Our bodies always need some essential minerals to be able to function properly.
6. How should I take vitamins and minerals?
Most of us can get all the vitamins and minerals we need through a healthy, varied diet without needing to take supplements from other sources. However, there are some exceptions where supplements are recommended, including:
- Women who are pregnant or planning to become pregnant: Folic acid should be taken daily until the 12th week of pregnancy. This will help prevent birth defects such as spina bifida.
- Vitamin D is only found in a few foods. Therefore, the Ministry of Health has recommended that children aged 5 years and older and adults take vitamin D supplements during the winter months.
- If your doctor prescribes supplements, you must take them as directed.

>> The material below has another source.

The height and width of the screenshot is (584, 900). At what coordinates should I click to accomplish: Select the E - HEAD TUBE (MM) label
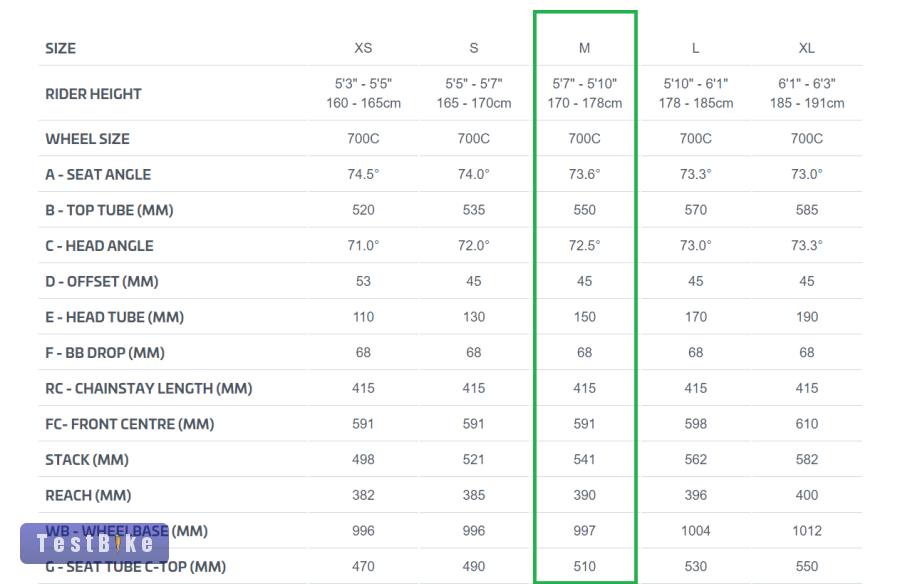click(x=115, y=317)
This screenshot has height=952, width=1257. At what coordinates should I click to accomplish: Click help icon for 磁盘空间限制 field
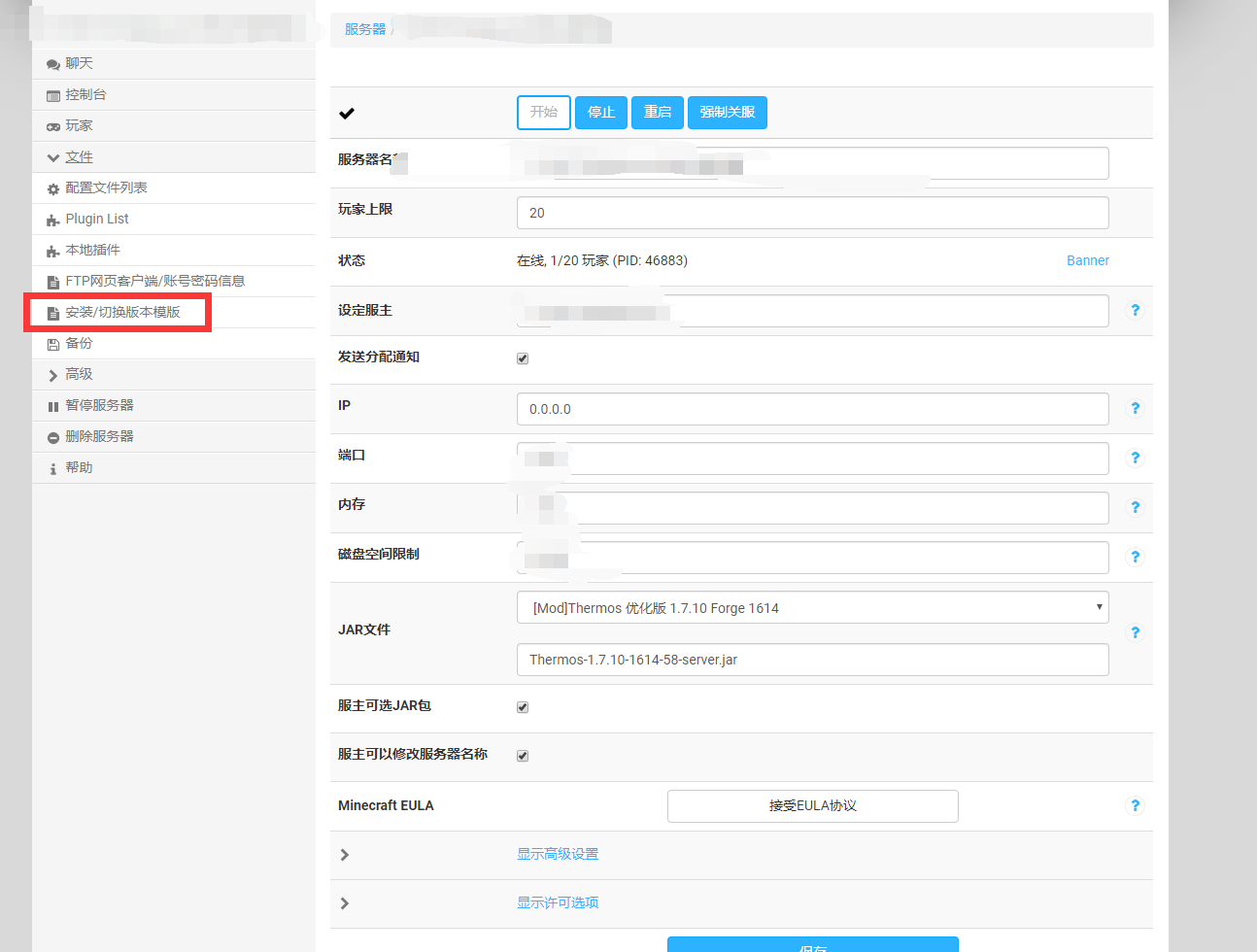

If you are considering adding vitamins and minerals to your diet, you should talk to a nutritionist to determine if they are necessary for your needs or if they will interact with any medications you are taking. Also, before taking any supplements, read the label carefully and make sure you do not exceed the recommended dose.
7. Water
Water is not defined as a nutrient, but it is a liquid that is essential for the body to function properly and efficiently. In fact, water helps regulate body temperature, transport nutrients to all organs, and maintain brain health.
Water can include the following beverages: Water, juice, coffee, and tea. Normally, we will actually get about 20% of our water from the foods we consume every day. You may find that some foods contain a lot of water, including vegetables, fruits, soups, sauces, and stews.